Top of INFORMATION PROVIDED

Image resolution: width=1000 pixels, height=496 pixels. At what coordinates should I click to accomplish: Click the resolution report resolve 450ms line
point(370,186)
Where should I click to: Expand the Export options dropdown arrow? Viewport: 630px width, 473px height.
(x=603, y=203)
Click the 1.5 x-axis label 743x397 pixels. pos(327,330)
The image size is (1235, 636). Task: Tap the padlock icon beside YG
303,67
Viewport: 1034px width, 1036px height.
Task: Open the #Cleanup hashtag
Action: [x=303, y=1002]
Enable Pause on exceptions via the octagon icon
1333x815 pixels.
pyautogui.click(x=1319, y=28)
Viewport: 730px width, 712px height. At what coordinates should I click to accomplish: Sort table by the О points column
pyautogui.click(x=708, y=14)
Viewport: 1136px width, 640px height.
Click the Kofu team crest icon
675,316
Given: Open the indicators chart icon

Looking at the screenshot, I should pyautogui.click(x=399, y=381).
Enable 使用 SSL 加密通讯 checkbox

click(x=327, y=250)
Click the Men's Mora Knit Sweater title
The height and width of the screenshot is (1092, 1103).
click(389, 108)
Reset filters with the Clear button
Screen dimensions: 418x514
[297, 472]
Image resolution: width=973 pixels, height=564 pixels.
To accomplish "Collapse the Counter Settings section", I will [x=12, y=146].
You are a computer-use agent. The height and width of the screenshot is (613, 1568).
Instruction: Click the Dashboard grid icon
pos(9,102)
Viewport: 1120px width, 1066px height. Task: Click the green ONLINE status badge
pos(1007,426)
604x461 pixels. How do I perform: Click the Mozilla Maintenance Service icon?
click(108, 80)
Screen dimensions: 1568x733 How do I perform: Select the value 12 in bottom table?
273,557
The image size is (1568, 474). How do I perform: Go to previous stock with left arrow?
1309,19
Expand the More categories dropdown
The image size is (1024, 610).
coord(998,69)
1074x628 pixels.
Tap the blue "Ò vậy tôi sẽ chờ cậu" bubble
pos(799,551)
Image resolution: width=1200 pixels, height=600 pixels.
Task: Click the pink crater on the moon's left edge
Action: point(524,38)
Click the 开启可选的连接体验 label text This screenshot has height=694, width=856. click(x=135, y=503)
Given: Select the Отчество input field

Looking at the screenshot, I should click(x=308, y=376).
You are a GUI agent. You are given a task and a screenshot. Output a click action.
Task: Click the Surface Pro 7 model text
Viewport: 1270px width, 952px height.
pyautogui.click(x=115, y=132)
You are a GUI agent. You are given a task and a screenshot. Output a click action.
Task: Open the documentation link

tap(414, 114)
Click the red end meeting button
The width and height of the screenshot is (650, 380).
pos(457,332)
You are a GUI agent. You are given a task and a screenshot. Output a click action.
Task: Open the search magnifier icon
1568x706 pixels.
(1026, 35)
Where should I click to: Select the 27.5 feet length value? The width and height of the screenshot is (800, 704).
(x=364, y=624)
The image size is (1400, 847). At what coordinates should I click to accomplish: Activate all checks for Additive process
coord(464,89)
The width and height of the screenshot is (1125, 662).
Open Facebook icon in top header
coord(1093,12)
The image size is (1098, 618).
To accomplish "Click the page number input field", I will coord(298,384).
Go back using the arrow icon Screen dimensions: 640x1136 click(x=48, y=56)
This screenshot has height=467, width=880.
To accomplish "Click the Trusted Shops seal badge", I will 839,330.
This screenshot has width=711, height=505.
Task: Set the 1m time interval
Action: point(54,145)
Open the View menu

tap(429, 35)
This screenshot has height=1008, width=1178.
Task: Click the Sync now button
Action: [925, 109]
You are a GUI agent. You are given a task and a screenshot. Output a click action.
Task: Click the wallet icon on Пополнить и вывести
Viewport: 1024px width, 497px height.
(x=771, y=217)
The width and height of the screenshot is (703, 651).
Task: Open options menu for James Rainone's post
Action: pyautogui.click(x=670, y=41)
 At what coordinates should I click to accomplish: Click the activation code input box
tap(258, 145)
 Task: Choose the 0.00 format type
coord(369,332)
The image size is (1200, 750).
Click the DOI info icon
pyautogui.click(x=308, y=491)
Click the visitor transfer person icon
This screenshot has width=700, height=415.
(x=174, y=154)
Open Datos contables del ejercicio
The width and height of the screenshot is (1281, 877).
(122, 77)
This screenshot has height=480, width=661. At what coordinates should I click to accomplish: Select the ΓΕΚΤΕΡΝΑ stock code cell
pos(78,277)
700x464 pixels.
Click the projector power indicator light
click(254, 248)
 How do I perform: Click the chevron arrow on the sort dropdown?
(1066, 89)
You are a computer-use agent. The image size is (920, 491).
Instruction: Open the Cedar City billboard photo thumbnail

Bottom of INFORMATION PROVIDED

» PROMPT:
Count the lines of the data that hold the string "computer", and give that number as the entire reply.

» EXPECTED ANSWER:
2